- Bronfragment:
▶

Schapenman Cor is verbolgen. Hij moet voor de rechter komen, omdat hij niet goed zou zijn voor zijn schapen. Maar achter de dood van zijn dieren schuilt een heel ander verhaal, zegt hij.
Zelfverzekerd stapt Cor de rechtszaal binnen. De lange, slanke vijftiger met grijze kuif is samen met zijn dochter naar Rotterdam gekomen. Een rit van zo’n 160 kilometer, vanuit de Noordoostpolder. “Mijn dochter is 17 en heeft net haar rijbewijs”, vertelt Cor. “Zij zat achter het stuur.”
“Stoer dat je dan meteen naar zo’n grote stad durft te rijden”, zegt de rechter tegen het meisje, dat achter in de zaal zit. Het complimentje wordt met een glimlach ontvangen.
Cor zit voor de rechter vanwege zijn liefhebberij: schapen. Hij heeft nog altijd een kudde in Lansingerland, ook al woont hij daar al een tijdje niet meer. Cor moest verkassen toen de HSL werd aangelegd en vertrok naar Flevoland.

◀

[Regels voor het vinden van weergegeven items]
▶

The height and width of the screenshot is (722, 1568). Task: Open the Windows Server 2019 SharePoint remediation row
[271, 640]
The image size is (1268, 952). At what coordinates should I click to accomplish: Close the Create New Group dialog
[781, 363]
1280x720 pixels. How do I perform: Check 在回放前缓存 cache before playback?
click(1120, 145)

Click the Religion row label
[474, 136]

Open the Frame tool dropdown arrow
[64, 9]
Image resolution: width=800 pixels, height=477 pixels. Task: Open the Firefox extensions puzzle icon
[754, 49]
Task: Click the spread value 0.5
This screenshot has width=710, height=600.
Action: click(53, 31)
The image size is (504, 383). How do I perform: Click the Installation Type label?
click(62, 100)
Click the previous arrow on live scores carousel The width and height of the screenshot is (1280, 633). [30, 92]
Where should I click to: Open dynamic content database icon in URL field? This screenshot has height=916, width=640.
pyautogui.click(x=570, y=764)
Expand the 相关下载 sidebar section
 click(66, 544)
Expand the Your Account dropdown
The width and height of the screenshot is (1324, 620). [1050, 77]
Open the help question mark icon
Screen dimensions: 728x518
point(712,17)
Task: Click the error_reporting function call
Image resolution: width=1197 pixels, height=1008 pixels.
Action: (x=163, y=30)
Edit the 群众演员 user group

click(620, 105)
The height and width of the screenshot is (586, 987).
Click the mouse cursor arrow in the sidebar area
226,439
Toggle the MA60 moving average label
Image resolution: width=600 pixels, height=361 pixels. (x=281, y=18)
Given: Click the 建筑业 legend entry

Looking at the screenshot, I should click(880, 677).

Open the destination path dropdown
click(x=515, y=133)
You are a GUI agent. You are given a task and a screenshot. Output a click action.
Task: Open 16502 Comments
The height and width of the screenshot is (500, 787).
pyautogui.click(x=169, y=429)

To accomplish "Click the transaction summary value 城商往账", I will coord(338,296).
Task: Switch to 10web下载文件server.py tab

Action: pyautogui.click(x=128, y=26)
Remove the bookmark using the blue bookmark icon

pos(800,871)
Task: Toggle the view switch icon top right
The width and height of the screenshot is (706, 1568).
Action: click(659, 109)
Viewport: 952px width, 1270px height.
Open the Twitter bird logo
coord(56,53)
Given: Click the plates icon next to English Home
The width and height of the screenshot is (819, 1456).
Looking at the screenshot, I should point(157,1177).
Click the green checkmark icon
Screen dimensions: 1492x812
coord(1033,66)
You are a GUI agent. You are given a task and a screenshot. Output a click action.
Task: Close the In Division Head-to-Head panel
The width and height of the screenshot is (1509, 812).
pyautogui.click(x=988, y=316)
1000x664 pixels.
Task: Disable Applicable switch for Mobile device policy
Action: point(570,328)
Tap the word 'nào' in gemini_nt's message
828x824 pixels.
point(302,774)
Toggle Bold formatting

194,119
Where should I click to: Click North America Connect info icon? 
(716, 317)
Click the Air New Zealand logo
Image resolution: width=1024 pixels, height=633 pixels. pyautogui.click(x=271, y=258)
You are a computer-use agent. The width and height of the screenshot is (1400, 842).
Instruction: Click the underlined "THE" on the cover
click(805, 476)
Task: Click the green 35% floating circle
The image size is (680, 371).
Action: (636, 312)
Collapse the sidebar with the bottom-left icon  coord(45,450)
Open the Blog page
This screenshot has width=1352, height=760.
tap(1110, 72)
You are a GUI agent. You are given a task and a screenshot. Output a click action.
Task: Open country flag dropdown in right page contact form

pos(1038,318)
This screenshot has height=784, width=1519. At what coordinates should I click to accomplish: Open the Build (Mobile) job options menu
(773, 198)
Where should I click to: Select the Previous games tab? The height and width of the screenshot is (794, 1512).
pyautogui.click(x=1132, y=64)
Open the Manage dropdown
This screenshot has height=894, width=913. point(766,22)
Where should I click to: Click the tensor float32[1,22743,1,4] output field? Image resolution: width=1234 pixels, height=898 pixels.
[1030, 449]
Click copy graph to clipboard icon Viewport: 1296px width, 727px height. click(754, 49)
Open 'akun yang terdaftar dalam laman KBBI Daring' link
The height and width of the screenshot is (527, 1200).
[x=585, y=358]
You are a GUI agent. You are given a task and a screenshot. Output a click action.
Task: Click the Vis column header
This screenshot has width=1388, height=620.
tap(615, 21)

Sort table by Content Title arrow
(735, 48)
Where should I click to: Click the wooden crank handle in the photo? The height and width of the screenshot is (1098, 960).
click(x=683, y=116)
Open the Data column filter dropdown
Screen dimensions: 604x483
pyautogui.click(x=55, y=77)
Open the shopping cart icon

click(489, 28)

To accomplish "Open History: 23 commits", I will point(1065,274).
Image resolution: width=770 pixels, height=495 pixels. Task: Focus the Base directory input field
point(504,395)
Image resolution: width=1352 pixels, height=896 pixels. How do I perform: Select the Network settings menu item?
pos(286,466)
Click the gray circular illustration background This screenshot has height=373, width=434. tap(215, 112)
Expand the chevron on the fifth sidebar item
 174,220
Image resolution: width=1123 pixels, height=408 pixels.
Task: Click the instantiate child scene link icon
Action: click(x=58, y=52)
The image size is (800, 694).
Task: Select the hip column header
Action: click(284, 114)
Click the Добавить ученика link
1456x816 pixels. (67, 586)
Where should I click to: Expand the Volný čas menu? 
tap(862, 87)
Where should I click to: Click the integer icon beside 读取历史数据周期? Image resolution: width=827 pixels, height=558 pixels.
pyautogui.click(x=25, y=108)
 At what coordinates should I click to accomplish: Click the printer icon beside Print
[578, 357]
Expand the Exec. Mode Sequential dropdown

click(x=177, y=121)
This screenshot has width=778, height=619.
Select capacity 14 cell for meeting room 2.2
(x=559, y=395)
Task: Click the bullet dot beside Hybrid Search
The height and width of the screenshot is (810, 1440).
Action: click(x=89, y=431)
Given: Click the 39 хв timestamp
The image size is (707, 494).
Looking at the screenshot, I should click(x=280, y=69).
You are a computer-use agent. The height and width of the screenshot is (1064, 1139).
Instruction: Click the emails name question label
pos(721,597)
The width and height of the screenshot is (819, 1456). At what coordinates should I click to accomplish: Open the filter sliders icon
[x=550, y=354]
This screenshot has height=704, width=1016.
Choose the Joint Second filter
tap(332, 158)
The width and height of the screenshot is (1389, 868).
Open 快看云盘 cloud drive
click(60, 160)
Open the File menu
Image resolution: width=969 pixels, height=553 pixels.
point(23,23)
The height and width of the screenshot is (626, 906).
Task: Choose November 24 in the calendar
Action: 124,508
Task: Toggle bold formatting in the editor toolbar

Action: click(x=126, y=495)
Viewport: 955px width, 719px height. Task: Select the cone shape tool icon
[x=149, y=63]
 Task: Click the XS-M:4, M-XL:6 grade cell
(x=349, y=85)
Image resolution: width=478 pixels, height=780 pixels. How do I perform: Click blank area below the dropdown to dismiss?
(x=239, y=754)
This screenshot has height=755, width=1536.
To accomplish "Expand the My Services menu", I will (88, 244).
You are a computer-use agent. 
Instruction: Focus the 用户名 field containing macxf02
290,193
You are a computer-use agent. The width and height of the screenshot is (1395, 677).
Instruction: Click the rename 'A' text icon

◀

- Reeks opdrachten:
• 1. Neem uit het stuk over schapenman Cor woordelijk alles over van "Zelfverzekerd stapt Cor" tot en met "vertrok naar Flevoland.".
• 2. Zet het stuk over schapenman Cor voort na de laatste zin.
Deze regels staan los van het stuk over schapenman Cor.

- Resultaten per opdracht:
• 1.
Zelfverzekerd stapt Cor de rechtszaal binnen. De lange, slanke vijftiger met grijze kuif is samen met zijn dochter naar Rotterdam gekomen. Een rit van zo’n 160 kilometer, vanuit de Noordoostpolder. “Mijn dochter is 17 en heeft net haar rijbewijs”, vertelt Cor. “Zij zat achter het stuur.”
“Stoer dat je dan meteen naar zo’n grote stad durft te rijden”, zegt de rechter tegen het meisje, dat achter in de zaal zit. Het complimentje wordt met een glimlach ontvangen.
Cor zit voor de rechter vanwege zijn liefhebberij: schapen. Hij heeft nog altijd een kudde in Lansingerland, ook al woont hij daar al een tijdje niet meer. Cor moest verkassen toen de HSL werd aangelegd en vertrok naar Flevoland.

• 2.
De schapenman zegt dat hij elke week in de auto stapt om bij zijn dieren te gaan kijken. De rest van de tijd worden ze in de gaten gehouden door anderen. Cor vindt dat z’n dieren niks te kort komen en noemt het ’totaal ongegrond’ dat justitie hem wil vervolgen. Maar hoe zit het dan met de kadavers die in een weiland in Lansingerland zijn gevonden?
In de zomer van 2023 is het goed mis in de wei van Cor, schetst de officier van justitie in haar aanklacht. Een paar schapen zijn bekneld geraakt in de omheining, een schaap loopt kreupel en in het gras liggen drie kadavers, die vermoedelijk zijn verdronken in de sloot. Volgens de officier kunnen de schapen bovendien niet veilig drinken. Ze moeten daarvoor vanaf een steile heuvel naar het water.
Cor reageert direct als hij de beschuldigingen hoort: “Het waren er geen drie”, zegt hij over het aantal dode schapen. “Het waren er zes.”
De rechter veert verbaasd op. “Zes?”
“Ja”, zegt Cor.
Poolse bierblikjes
De officier verwijt Cor dat hij de omheining van de wei niet op orde had. De schapenboer, die zijn eigen verdediging voert, snuift. “Ik kon daar niks aan doen”, zegt hij. “Mijn accu was gestolen. Daardoor stond er geen stroom meer op de draden en zijn de schapen er doorheen gegaan.”
Wie de accudieven waren? Daarover heeft hij zo zijn vermoedens. “Ik kan het niet bewijzen, maar het was waarschijnlijk van dat volk dat veel buiten rondhangt. En die, als ze weg zijn, Poolse bierblikjes achterlaten.”
De schapenman vindt het verschrikkelijk wat er is gebeurd. “Want wat levert zo’n accu nou op? Twintig euro?”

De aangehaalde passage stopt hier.